Doubts in accuracy assessment of binary classification-CodePudding

I am doing a binary classification using the sequential() model of Keras. I have some doubts about its accuracy assessment.

I am calculating AUC-ROC for it. For this, should I use the prediction probability or the prediction class?

Explanation:

After training the model, I'm doing model.predict() to find prediction values for training and validation data (code below).

y_pred_train = model.predict(x_train_df).ravel()
y_pred_val = model.predict(x_val_df).ravel()

fpr_train, tpr_train, thresholds_roc_train = roc_curve(y_train_df, y_pred_train, pos_label=None)
fpr_val, tpr_val, thresholds_roc_val = roc_curve(y_val_df, y_pred_val, pos_label=None)

roc_auc_train = auc(fpr_train, tpr_train)
roc_auc_val = auc(fpr_val, tpr_val)

plt.figure()
lw = 2
plt.plot(fpr_train, tpr_train, color='darkgreen',lw=lw, label='ROC curve Training (area = %0.2f)' % roc_auc_train)
plt.plot(fpr_val, tpr_val, color='darkorange',lw=lw, label='ROC curve Validation (area = %0.2f)' % roc_auc_val)
plt.plot([0, 1], [0, 1], color='navy', lw=lw, linestyle='--',label='Base line')
plt.xlim([0.0, 1.0])
plt.ylim([0.0, 1.05])
plt.xlabel('False Positive Rate')
plt.ylabel('True Positive Rate')
plt.title('Receiver operating characteristic (ROC) Curve')
plt.legend(loc="lower right")
plt.show()

This shows the plot as this. training and validation accuracies are 0.76 and 0.76.

model.predict() gives the probabilities not the actual predicted class, so I chnaged the first two line of the above code sample to give the class as;

y_pred_train = (model.predict(x_train_df).ravel() > 0.5).astype("int32")
y_pred_val = (model.predict(x_test_df).ravel() > 0.5).astype("int32")

So this now calculates the AUC-ROC from the class values (I guess). But the accuracy I am getting with this is very different and low.
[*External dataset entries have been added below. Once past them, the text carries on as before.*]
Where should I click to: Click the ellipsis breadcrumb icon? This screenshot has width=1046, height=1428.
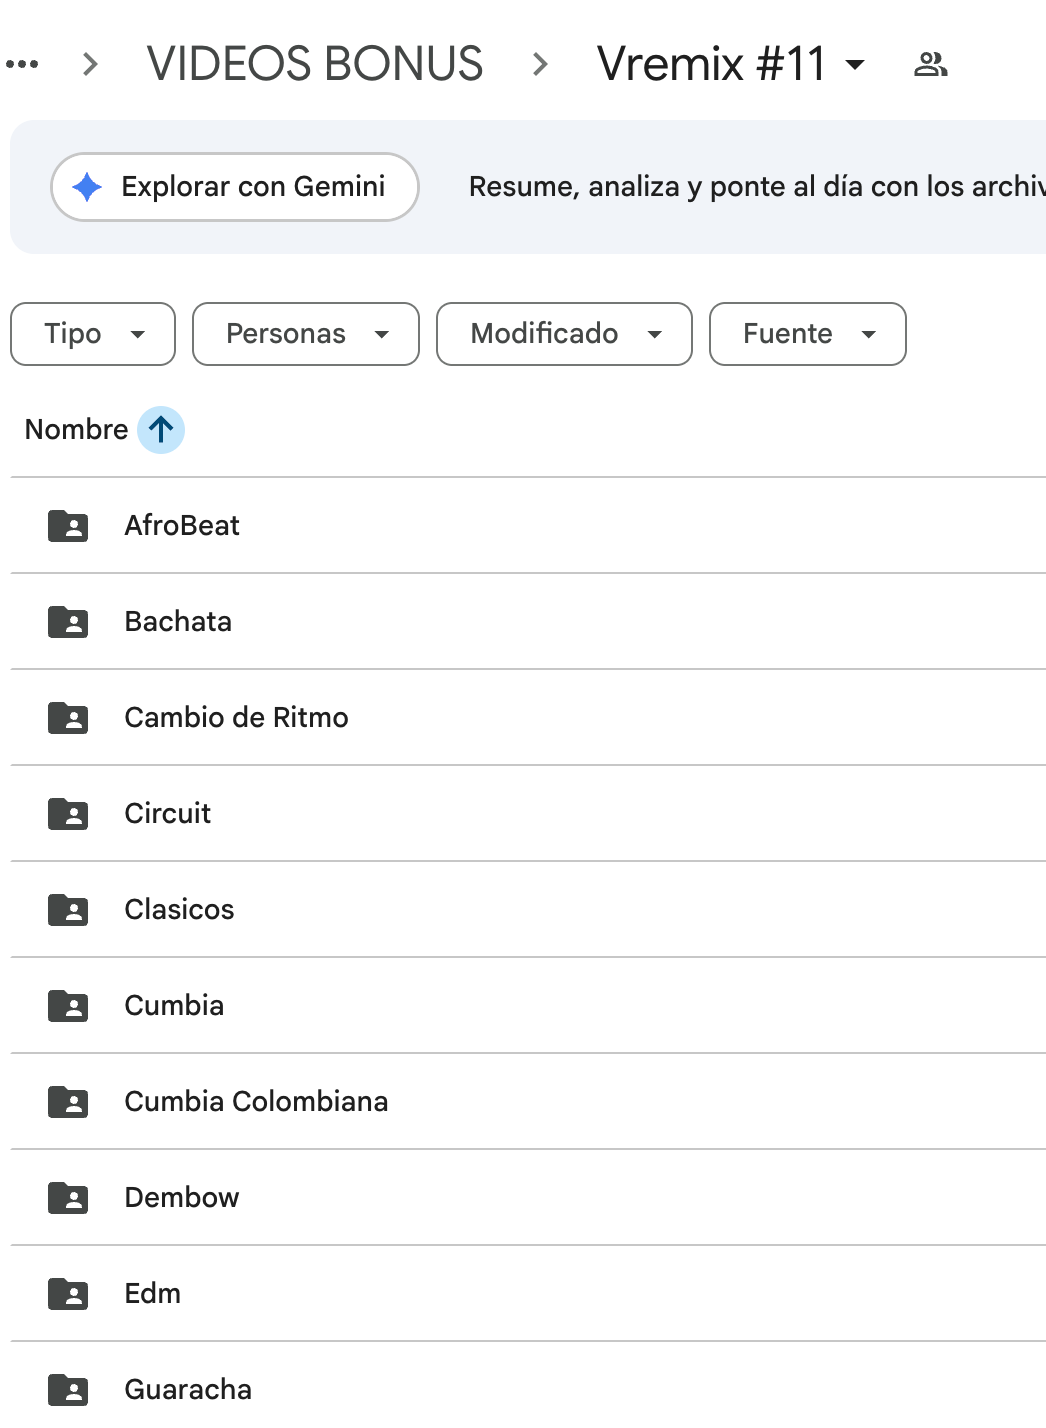click(23, 63)
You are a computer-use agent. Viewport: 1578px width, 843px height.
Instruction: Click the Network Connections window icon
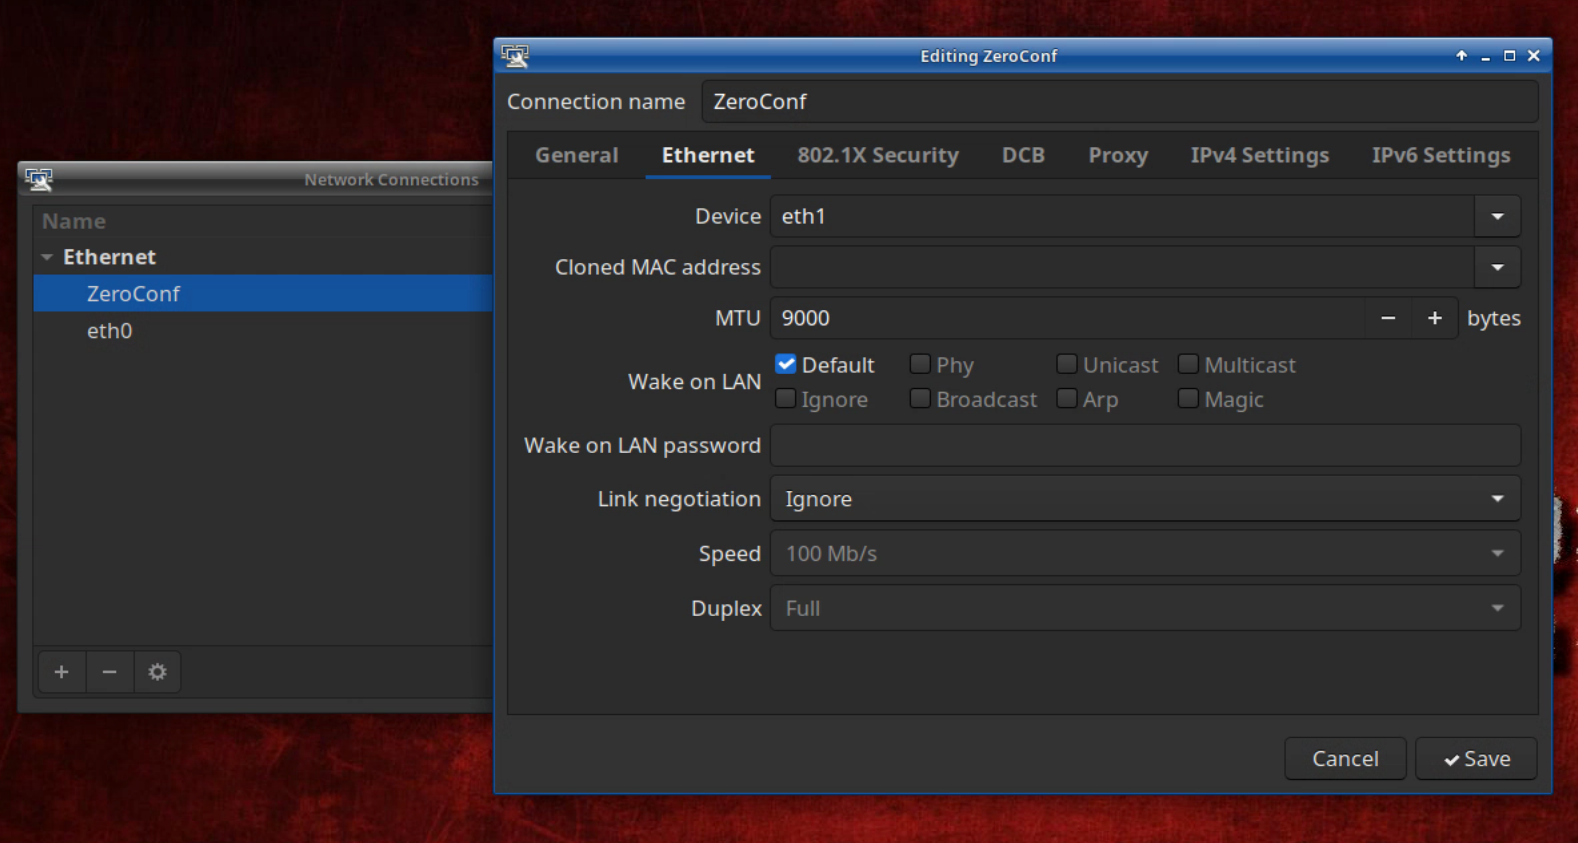[39, 180]
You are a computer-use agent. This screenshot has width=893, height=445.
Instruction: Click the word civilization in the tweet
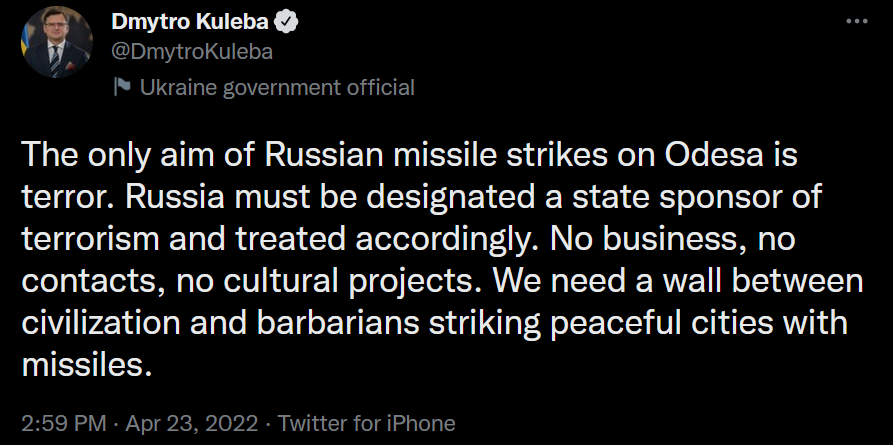point(101,323)
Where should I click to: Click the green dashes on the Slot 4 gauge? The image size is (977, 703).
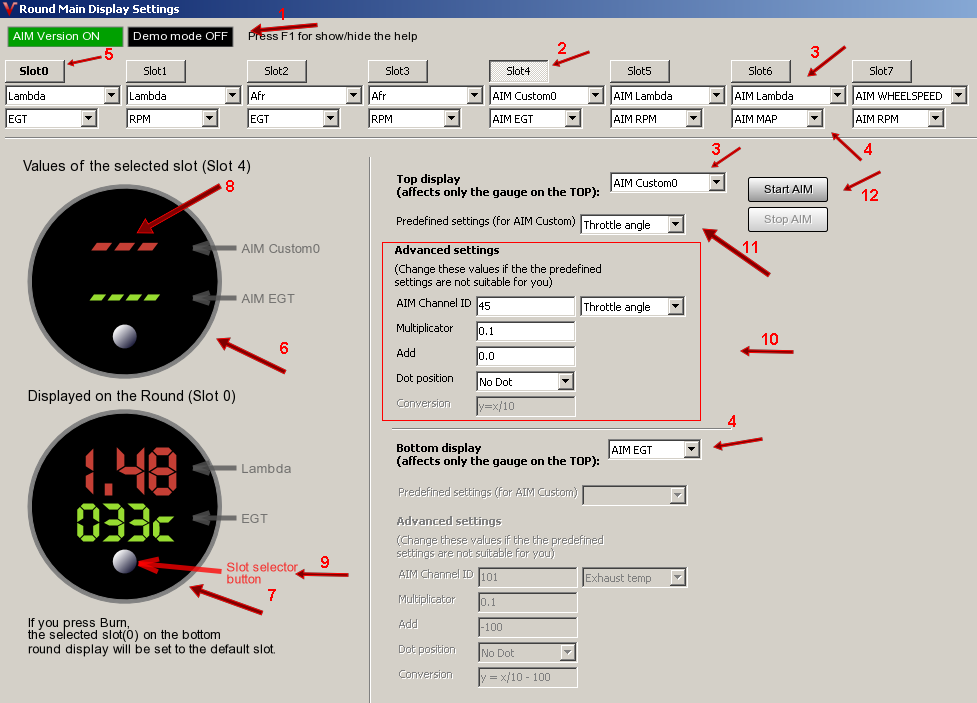[x=124, y=297]
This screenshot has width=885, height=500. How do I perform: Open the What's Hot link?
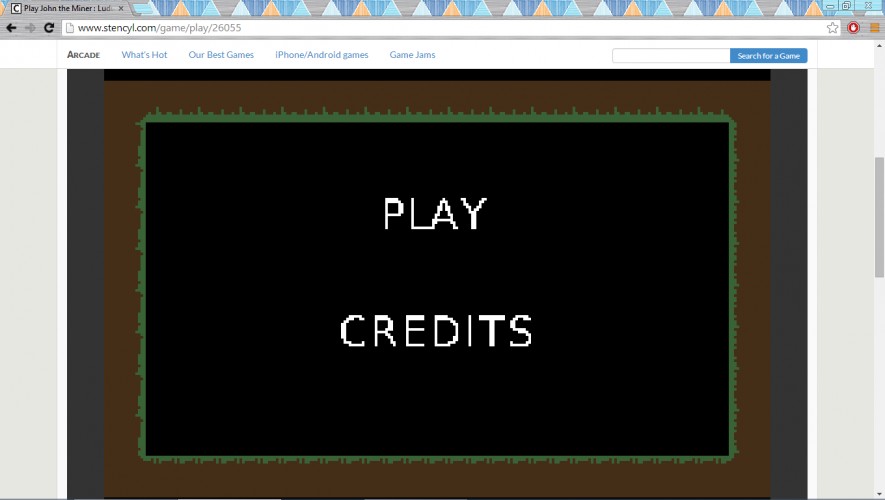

Training and validation accuracies are 0.66 and 0.46. (plot).

What is the correct way between these two and why the difference in accuracies?

CodePudding user response：

The ROC is normally created by plotting sensitivity (TPR) vs specificity (FPR) when varying the class thresholding value from 0. to 1.0 eg: See for instance here: https://developers.google.com/machine-learning/crash-course/classification/roc-and-auc Some pseudo code to get you started:

pred_proba = model.predict(x_train_df).ravel()

for thresh in np.arange (0, 1, 0.1):
    pred = np.where(pred_proba >thresh ,1,0)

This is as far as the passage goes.